Some public universities are course-correcting. University of California just announced they want to increase freshmen seats across the UC system by 20,000, the equivalent of a campus, by 2030. They see the economy needs more well-trained employees and realize it’s their job to take good kids and give them remarkable opportunities, not just to identify remarkable kids.
In the Varsity Blues scandal, the parents’ crime wasn’t fraud or bribing the universities; their crime was that they tried to do it for $500,000 and not $5 million. If they had been willing to give USC $5 million, they could have called the director of development, they would have had a ribbon cutting, they would have etched their names into the side of a building, and their kids would have gotten in. Some public universities, I think led by the University of California, have said, “Enough is enough — we need to dramatically expand the number of seats.”
You mentioned Big Tech. Let’s go back to your prediction about the coming disruption in higher education, the marriage of elite universities and Big Tech. Have you seen any indicators of, or any movement towards, more online learning in my higher ed?
Yeah, I see it. I think for the first time, universities see online learning as a tangible threat. In my online start-up, Section4, we’ve tried to hire the 1984 Olympics dream team of faculty. Just in the last three months, we’ve had a lot of universities try to pull back their online products. These institutions that felt they were unassailable all of a sudden feel vulnerable.

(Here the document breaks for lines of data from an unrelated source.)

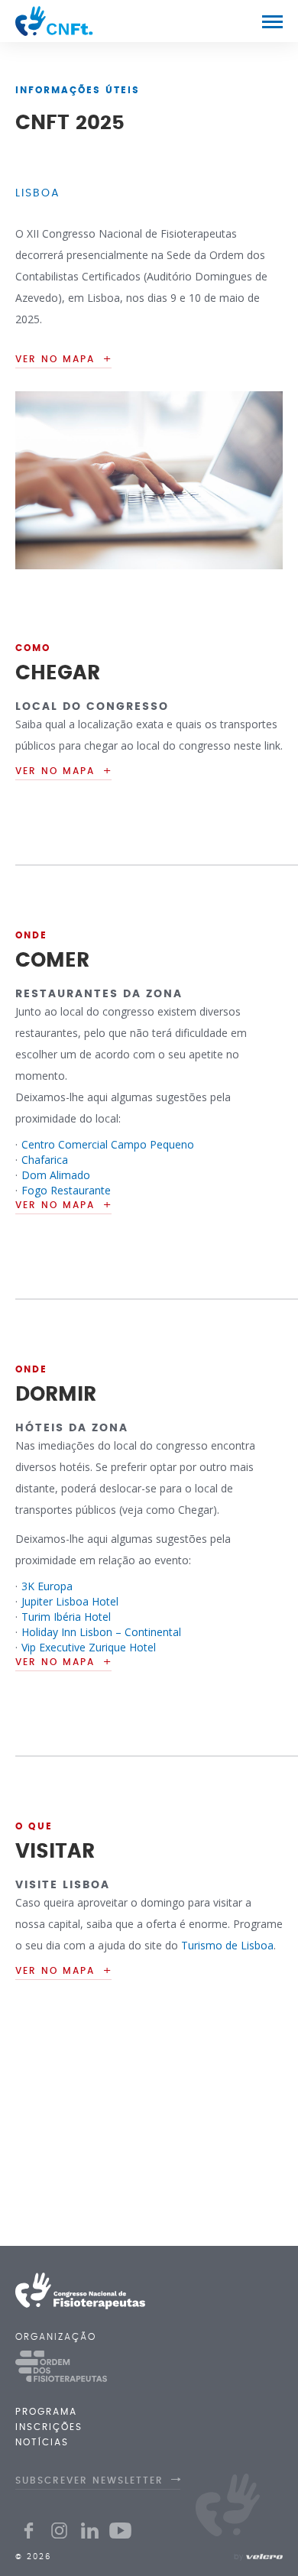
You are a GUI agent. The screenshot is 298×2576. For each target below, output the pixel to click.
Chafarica (44, 1159)
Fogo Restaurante (66, 1190)
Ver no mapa (55, 771)
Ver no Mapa (55, 359)
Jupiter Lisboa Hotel (69, 1601)
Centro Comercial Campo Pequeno (107, 1144)
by (238, 2557)
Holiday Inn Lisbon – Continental (101, 1632)
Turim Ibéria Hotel (66, 1616)
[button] (272, 21)
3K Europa (47, 1586)
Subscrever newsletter (89, 2480)
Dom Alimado (55, 1175)
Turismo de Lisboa (227, 1945)
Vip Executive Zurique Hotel (88, 1647)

There are people who used Napster because they didn’t want to buy the album, or they use Spotify now to listen to two or three songs. There are a lot of people out there who want to take a few classes on supply chain or statistics, but aren’t in a position to go to graduate school. You may hear very well-publicized stories of a woman working her way through graduate school raising kids, but if you’re a single mom, realistically, you just can’t drop a quarter of a million dollars to spend two years in Charlottesville or Ann Arbor. However, taking a Great Course online with testing and cohort learning is a possibility.

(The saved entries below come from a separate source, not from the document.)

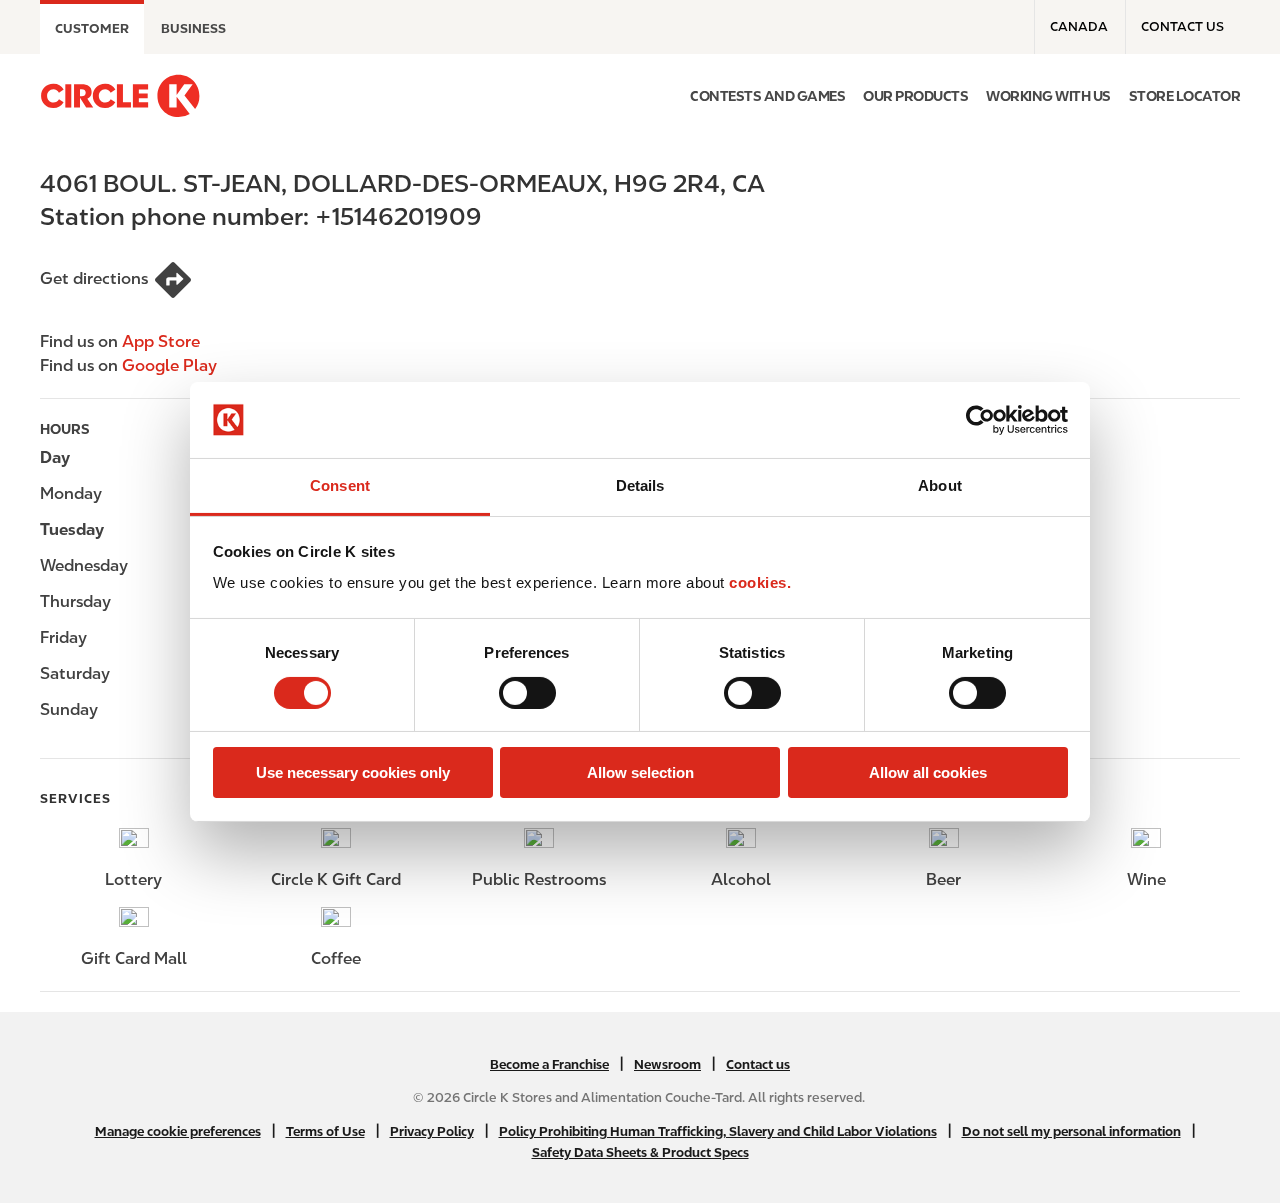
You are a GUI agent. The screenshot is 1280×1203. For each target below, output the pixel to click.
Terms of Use (325, 1131)
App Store (161, 341)
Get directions (94, 278)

How does NYU feel about Section4?
They’ve been supportive, but it helps that I gave them equity in my last start-up, which ended up being worth quite a bit, and they are going to be equity holders in Section4. We also have good partnerships with other universities, too. But there’s no doubt about it, the dynamic has changed.
*Correction: This story has been updated to clarify that every president since Dwight Eisenhower attended college.